Pero tampoco esto significaba nada: la gente tose.

Brunetti se puso boca arriba y estuvo mirando al techo hasta que la luz que iba entrando en la habitación le hizo comprender que ya no podía seguir remoloneando en la cama. Lo único que cabía era hablar con Patta, para ver si, por una vez, el vicequestore era capaz de descubrir una trama en todos estos hechos.

– Otra vez se está dejando llevar por la imaginación, Brunetti -dijo Patta horas después, tal como Brunetti había previsto. El comisario no había malgastado el tiempo en tratar de adivinar cuáles serían las palabras que utilizaría su superior, pero conocía de antemano su reacción-. Está claro que ellos no sospechaban lo ocurrido -explicó el vicequestore -. Probablemente, madre e hijo, al llegar a casa y ver el balcón de la terraza abierto, pensaron que se habrían olvidado de cerrarlo; son cosas que ocurren con frecuencia.

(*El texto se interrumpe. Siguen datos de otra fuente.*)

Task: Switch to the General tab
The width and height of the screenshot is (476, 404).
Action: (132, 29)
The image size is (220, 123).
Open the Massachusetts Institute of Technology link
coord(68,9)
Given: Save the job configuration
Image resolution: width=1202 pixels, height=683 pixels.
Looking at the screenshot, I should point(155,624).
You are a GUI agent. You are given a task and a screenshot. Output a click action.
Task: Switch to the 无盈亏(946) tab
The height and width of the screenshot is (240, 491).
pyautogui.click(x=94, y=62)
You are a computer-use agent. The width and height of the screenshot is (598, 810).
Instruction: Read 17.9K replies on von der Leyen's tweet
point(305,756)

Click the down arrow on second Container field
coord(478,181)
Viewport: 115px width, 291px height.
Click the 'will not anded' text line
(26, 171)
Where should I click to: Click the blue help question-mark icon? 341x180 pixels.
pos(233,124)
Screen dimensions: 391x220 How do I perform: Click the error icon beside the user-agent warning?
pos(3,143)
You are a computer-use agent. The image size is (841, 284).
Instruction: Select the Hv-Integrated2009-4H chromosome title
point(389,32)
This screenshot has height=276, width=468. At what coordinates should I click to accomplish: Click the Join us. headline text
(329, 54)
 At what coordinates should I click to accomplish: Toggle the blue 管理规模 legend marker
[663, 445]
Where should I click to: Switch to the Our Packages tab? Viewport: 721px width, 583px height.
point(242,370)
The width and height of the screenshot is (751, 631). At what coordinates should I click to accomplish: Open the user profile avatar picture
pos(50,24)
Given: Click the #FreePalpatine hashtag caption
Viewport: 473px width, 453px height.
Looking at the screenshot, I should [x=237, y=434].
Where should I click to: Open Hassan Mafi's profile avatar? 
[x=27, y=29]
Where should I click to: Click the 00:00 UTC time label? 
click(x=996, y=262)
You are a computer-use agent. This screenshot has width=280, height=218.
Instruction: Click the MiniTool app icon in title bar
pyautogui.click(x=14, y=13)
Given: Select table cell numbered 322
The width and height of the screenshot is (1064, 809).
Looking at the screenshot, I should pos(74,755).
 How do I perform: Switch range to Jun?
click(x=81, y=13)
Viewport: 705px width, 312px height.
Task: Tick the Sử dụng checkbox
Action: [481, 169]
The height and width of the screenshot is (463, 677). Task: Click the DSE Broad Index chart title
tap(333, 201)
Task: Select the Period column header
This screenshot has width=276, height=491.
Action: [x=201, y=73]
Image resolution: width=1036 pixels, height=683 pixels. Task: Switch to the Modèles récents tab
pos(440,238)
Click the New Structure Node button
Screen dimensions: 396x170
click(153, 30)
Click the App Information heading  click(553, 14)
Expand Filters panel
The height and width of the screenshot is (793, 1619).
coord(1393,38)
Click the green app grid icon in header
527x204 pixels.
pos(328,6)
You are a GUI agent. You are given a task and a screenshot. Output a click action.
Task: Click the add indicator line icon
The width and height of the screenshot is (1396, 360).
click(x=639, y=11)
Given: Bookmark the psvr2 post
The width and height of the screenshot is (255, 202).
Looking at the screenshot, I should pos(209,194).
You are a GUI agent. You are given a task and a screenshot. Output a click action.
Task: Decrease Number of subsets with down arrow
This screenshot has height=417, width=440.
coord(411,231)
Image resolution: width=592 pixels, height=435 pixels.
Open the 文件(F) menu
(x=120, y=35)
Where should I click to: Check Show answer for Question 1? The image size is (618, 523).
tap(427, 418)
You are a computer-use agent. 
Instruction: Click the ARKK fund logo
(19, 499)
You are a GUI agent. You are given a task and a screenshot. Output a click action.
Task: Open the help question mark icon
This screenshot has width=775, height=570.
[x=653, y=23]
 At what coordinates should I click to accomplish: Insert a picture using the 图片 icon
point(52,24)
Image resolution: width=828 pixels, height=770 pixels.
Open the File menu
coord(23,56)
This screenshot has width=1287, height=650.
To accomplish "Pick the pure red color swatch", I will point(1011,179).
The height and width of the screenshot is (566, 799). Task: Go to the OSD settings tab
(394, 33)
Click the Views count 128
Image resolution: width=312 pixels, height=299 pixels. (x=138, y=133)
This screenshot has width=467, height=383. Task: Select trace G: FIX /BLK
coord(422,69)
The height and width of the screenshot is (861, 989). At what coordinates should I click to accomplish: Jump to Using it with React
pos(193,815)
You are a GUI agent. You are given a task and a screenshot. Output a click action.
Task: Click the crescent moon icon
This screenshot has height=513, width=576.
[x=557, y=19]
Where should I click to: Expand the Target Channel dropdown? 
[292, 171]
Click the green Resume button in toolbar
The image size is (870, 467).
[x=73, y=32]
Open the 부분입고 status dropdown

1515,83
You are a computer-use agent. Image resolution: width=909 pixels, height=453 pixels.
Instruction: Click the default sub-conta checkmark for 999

Desgraciadamente, mientras ellos estaban fuera, entró la niña. -Patta, que se paseaba por el despacho mientras exponía su hipótesis, se detuvo y dio media vuelta con brusquedad, como el sagaz fiscal de las películas americanas-: ¿No dijo que llevaba una sandalia de plástico?

– Sí.

– Pues ahí está -dijo Patta abriendo las manos como el que acaba de presentar la prueba definitiva que hace innecesario seguir con el debate.

– ¿Está qué? -se aventuró a preguntar Brunetti.